図1に示す配置では、当該反発力は、軸方向に負の剛性を与える。このようにして、軸5が軸方向に変位すると、電気力学的スラスト軸受は、元の位置を再構築しようとする反対方向の力を発生する。
【0034】
電気力学的スラスト軸受は、完全に受動的な方法で作動し、補助制御システムを必要としない。しかしながら、当該機能は、部品間に相対運動がある場合、即ちロータが回転している場合にのみ生じる。最小回転速度を超えると、電気力学的スラスト軸受は、磁気ラジアル軸受の正の軸剛性を打ち消すのに十分な負の軸剛性をロータに提供する。磁石支持ディスク8を回転部とし、導体ディスク9を静止部として、あるいはその逆に配置することができる。

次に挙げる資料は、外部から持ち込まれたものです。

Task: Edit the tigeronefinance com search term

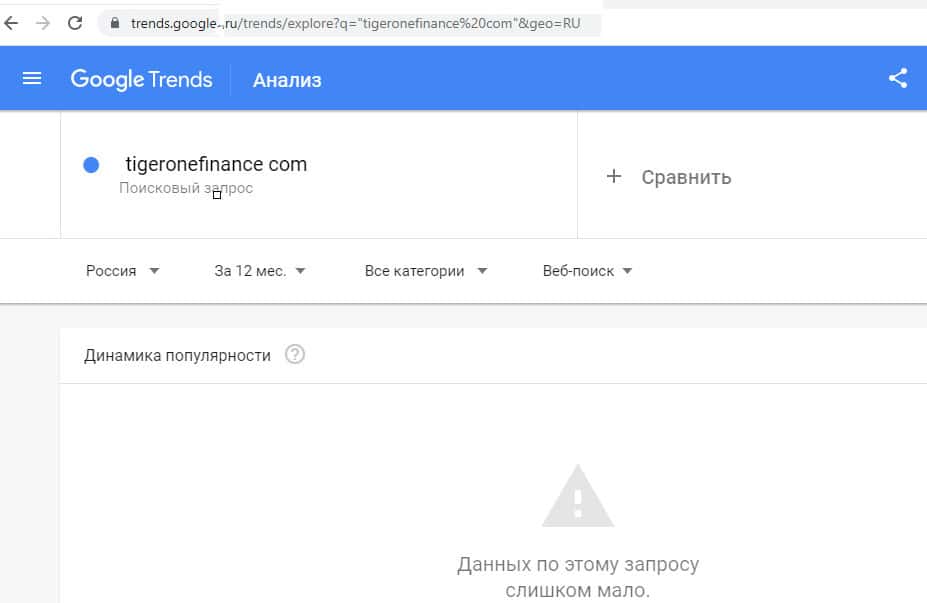Action: coord(215,164)
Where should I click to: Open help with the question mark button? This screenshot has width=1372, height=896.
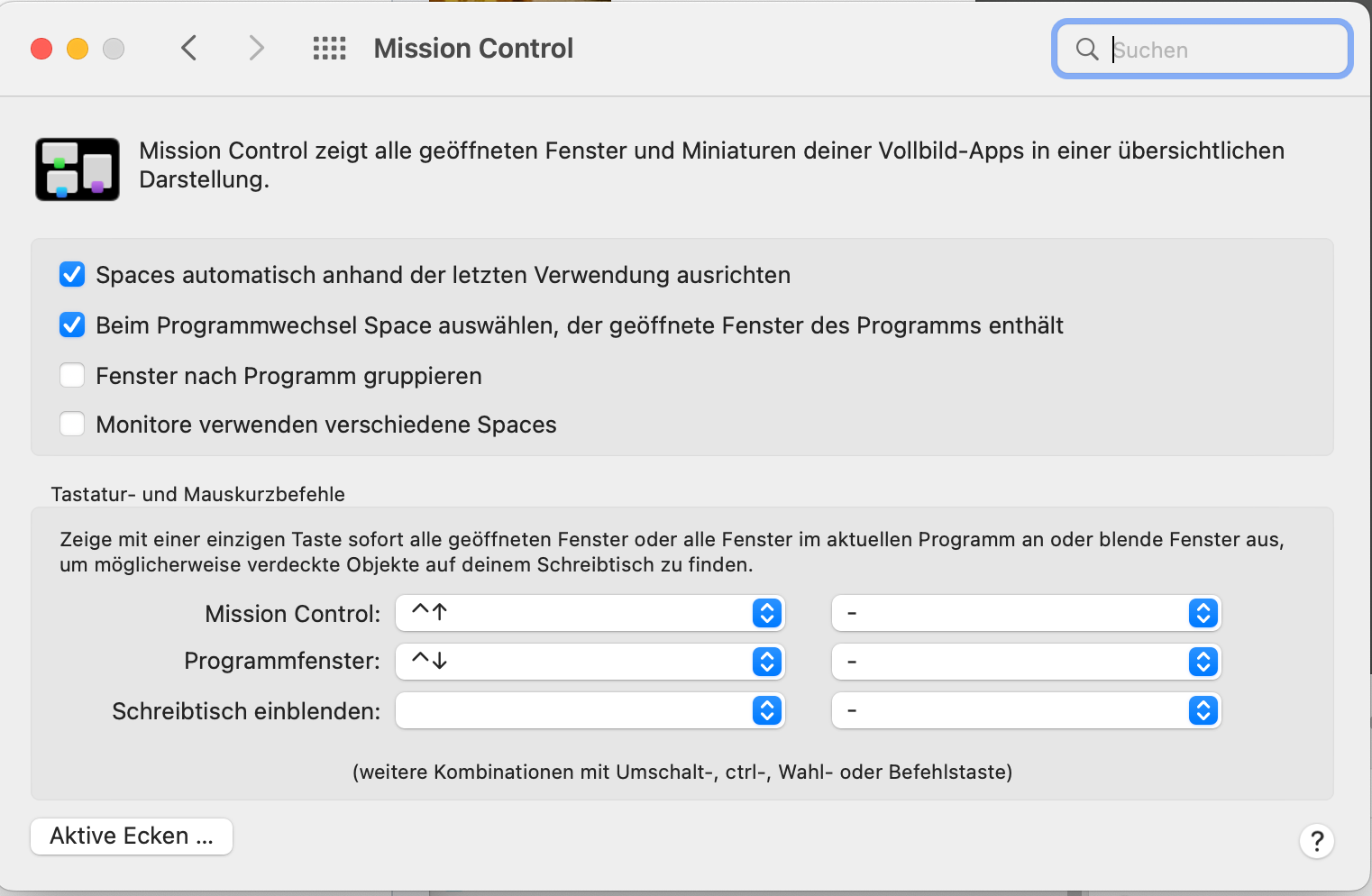pos(1317,841)
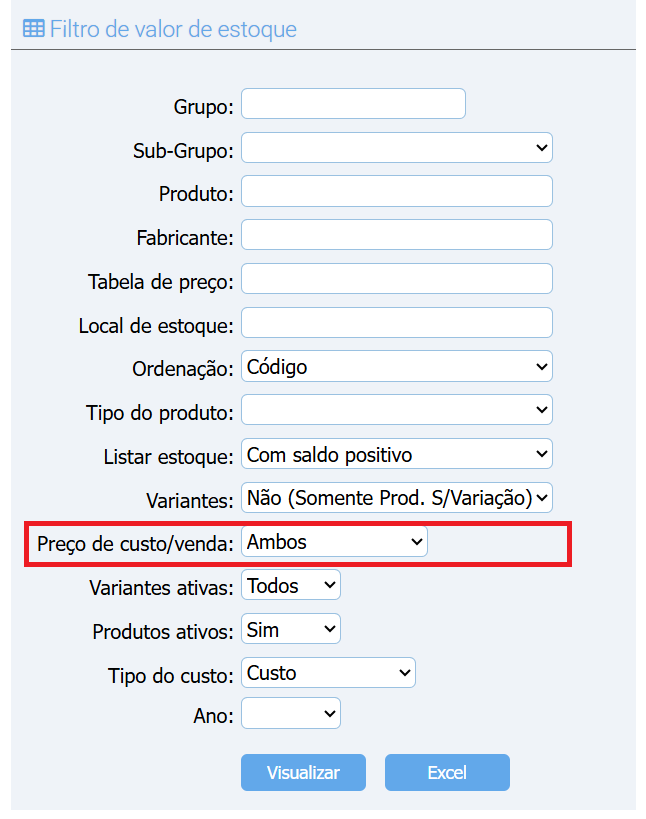Click the table grid icon in the header
Screen dimensions: 646x819
coord(34,29)
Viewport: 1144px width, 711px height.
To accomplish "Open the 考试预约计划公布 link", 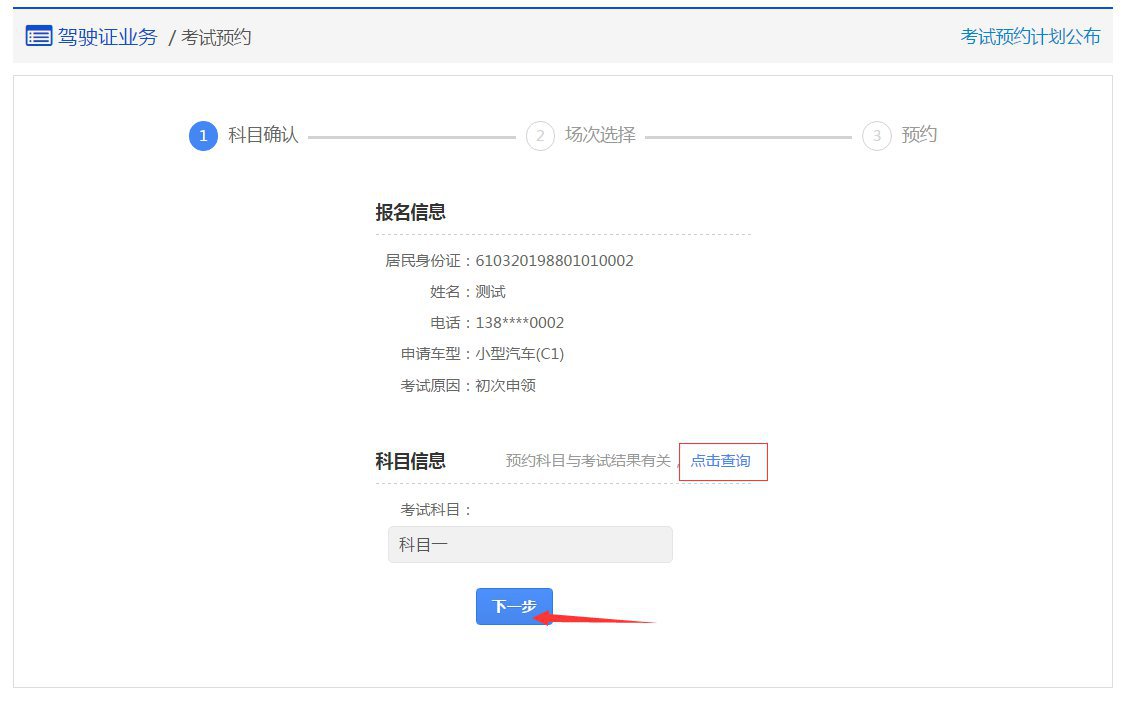I will click(x=1030, y=37).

図1の実施形態では、一つのスラスト軸受のみが示されているが、ロータに対してより高い軸剛性を提供するために二つ以上を重ねることができる。ロータが水平に配向されていない用途では、その重量の軸方向成分の一部又は全部が、磁気軸受の同じ正の剛性によって相殺されてもよい。このようにして、電気力学的スラスト軸受は、アセンブリに負の剛性のみを提供しなければならず、その重量を支持するためには使用されない。
【0035】
電気力学的スラスト軸受と磁気ラジアル軸受の組合せは、特定の最小回転速度を超えると、ロータをその軸方向位置及び半径方向位置に完全に支持することを可能にし、従って、装置の残りの部分との機械的接触を回避する。能動型磁気軸受(AMB)とは対照的に、本発明における受動部品の組み合わせは、たとえ電気供給が完全に中断されても、外部エネルギー又は制御要件無しにその機能を保証する。この新規な組み合わせは、多量の熱エネルギー及び停止エネルギーを発生させ得る摩擦力がないために、摩耗を受けることなく、遠心圧縮機のインペラによって必要な速度で装置を回転させることを可能にする。
【0036】
図3は、上述のロータが水平に配置され、装置の固定構造を形成する本体(以下、ステータ)の内部に配置された本発明の実施形態を示す。ロータの配向は、本実施形態で示されるものとは異なる水平、垂直、又は任意の他の配向とすることができる。フランジ接続部又は任意の他のタイプの接続部15によって、低圧プロセスガスが、主要ステータ壁16と、それらに対してシールされた他の部品、例えば高圧コレクタ17又は軸エンドキャップ21、とによって形成された水密チャンバに流入する。当該水密チャンバを形成する部品の数及び配置は、
図3に示されるものとは異なっていてもよいが、それらは常にロータ全体を内部に収容し、従って、ガスケット、Oリングなどの固定シールによってガスの水密特性を保証する。
【0037】
軸流モータ2が位置し、4つのステータ・アセンブリのスタッキングとして
図3に示されている区域は、回転部に対応する区域であって、この区域を低圧低温ガスが横切る。このガスの流れによって、モータで発生する熱を除去することができ、冷却剤として機能する。次いで、ガスは、インペラ1とそれに対応するディフューザによって形成される第1の圧縮ステージに入る。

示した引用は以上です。